Saved entries:

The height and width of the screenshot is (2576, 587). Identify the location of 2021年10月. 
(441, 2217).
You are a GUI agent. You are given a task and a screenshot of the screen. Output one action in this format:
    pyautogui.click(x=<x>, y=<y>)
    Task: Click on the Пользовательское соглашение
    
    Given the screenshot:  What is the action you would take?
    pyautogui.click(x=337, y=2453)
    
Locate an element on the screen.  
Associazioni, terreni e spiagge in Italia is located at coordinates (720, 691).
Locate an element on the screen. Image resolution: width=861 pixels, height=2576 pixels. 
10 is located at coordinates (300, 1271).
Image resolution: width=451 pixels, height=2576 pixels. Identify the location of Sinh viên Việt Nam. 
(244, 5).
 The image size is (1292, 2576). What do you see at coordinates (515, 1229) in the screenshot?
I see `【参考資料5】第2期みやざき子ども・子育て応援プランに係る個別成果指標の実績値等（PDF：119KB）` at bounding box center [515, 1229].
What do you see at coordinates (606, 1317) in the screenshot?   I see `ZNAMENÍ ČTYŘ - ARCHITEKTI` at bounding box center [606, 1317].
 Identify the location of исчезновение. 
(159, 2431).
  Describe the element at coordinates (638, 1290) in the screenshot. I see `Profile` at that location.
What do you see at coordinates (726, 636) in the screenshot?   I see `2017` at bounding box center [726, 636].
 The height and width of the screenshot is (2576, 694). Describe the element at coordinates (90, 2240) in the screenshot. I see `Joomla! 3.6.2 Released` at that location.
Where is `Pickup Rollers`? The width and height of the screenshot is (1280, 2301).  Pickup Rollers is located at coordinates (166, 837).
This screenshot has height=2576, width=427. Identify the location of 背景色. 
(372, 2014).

▸ **SET TASK**
Render everything from the line containing "This screenshot has" down to the end of the items as a Markdown table, using a column headed Row for the row number and a column headed Line for the line's text, and leave out any blank lines.

▸ **RESPONSE TO THE EXERCISE**
| Row | Line |
|---|---|
| 1 | This screenshot has height=2576, width=427. Identify the location of 背景色.  |
| 2 | (372, 2014). |